> 阅读文本:
★ ★ ★
POJ1050 To the Max

Description
Given a two-dimensional array of positive and negative integers,
a sub-rectangle is any contiguous sub-array of size 1*1 or greater located within the whole array.
The sum of a rectangle is the sum of all the elements in that rectangle.
In this problem the sub-rectangle with the largest sum is referred to as the maximal sub-rectangle.
As an example, the maximal sub-rectangle of the array:

0 -2 -7 0
9 2 -6 2
-4 1 -4 1
-1 8 0 -2
is in the lower left corner:

9 2
-4 1
-1 8
and has a sum of 15.

Input
The input consists of an N * N array of integers. The input begins with a single positive integer N on a line by itself, indicating the size of the square two-dimensional array. This is followed by N^2 integers separated by whitespace (spaces and newlines). These are the N^2 integers of the array, presented in row-major order. That is, all numbers in the first row, left to right, then all numbers in the second row, left to right, etc. N may be as large as 100. The numbers in the array will be in the range [-127,127].

Output
Output the sum of the maximal sub-rectangle.

Sample Input

4
0 -2 -7 0 9 2 -6 2
-4 1 -4  1 -1

8  0 -2

Sample Output

15

Source

题目大意：求矩阵的最大子矩阵。

思路： 实质是求 一维数组的最大子段和的问题。     将矩阵压缩成一维数组，求其最大字段和。

先附一段错误的最大子段和代码：

int fun(int* temp,int n){
	int maxx = -127;
	int sum = 0;
	for(int i = 0 ; i < n ; i ++){
		sum += temp[i];
		if(sum > 0)
★ ★ ★
> 任务要求 1: 请将记录中从含有“Where should I click to: Click the forward”的那一行到含有“tap(446, 356)”的那一行逐字照录，首尾两行均包括在内。
★ ★ ★
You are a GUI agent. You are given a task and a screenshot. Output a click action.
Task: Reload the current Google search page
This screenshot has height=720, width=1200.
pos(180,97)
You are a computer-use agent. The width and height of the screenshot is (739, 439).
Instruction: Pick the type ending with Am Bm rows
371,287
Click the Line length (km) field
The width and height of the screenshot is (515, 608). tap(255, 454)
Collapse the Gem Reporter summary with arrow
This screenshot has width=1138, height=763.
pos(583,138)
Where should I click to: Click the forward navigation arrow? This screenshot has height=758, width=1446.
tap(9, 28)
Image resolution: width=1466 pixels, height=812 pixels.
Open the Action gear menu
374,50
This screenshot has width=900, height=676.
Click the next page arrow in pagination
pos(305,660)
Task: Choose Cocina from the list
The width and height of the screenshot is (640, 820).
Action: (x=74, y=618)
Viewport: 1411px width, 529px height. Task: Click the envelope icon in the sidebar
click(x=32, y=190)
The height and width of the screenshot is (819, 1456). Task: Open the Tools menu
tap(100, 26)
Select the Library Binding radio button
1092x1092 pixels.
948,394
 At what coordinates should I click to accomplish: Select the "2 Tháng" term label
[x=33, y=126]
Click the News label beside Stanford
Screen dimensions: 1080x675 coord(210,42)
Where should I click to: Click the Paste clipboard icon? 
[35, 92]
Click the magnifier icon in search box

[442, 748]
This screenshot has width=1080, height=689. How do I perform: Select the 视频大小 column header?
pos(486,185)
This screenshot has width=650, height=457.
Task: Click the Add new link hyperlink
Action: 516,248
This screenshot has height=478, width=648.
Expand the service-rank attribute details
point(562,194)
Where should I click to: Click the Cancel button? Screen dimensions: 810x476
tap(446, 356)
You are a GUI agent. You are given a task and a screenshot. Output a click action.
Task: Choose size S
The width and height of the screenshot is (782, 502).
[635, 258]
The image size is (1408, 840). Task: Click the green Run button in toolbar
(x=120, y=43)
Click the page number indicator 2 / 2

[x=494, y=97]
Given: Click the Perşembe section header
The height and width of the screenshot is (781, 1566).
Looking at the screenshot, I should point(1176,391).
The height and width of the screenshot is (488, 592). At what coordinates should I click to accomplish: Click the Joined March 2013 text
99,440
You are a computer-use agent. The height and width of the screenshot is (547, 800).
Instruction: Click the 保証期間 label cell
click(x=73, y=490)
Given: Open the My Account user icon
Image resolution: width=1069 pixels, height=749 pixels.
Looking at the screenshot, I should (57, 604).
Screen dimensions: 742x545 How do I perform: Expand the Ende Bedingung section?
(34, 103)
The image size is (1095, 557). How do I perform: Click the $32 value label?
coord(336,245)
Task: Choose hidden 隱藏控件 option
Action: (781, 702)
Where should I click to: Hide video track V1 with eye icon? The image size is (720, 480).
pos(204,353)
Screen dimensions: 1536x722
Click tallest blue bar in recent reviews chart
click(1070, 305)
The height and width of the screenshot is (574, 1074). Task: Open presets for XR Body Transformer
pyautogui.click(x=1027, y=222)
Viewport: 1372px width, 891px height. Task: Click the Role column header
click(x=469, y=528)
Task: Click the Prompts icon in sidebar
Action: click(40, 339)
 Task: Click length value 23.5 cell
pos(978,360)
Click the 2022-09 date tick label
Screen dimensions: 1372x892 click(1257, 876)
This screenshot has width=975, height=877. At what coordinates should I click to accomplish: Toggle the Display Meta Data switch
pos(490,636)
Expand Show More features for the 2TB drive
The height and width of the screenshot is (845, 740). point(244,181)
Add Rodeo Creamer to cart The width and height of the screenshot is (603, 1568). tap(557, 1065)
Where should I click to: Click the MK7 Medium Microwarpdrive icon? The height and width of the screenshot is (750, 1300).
★ ★ ★
> 任务要求 2:
请根据题目页面回答以下问题：
(a) 输入中的N最大可以是多少？
(b) 数组中的数的取值范围是什么？
(c) 思路部分指出本题实质上是求解什么问题？

> 作答内容 1:
Where should I click to: Click the forward navigation arrow? This screenshot has height=758, width=1446.
tap(9, 28)
Image resolution: width=1466 pixels, height=812 pixels.
Open the Action gear menu
374,50
This screenshot has width=900, height=676.
Click the next page arrow in pagination
pos(305,660)
Task: Choose Cocina from the list
The width and height of the screenshot is (640, 820).
Action: (x=74, y=618)
Viewport: 1411px width, 529px height. Task: Click the envelope icon in the sidebar
click(x=32, y=190)
The height and width of the screenshot is (819, 1456). Task: Open the Tools menu
tap(100, 26)
Select the Library Binding radio button
1092x1092 pixels.
948,394
 At what coordinates should I click to accomplish: Select the "2 Tháng" term label
[x=33, y=126]
Click the News label beside Stanford
Screen dimensions: 1080x675 coord(210,42)
Where should I click to: Click the Paste clipboard icon? 
[35, 92]
Click the magnifier icon in search box

[442, 748]
This screenshot has width=1080, height=689. How do I perform: Select the 视频大小 column header?
pos(486,185)
This screenshot has width=650, height=457.
Task: Click the Add new link hyperlink
Action: 516,248
This screenshot has height=478, width=648.
Expand the service-rank attribute details
point(562,194)
Where should I click to: Click the Cancel button? Screen dimensions: 810x476
tap(446, 356)

> 作答内容 2:
(a) 100。
(b) [-127,127]。
(c) 一维数组的最大子段和问题。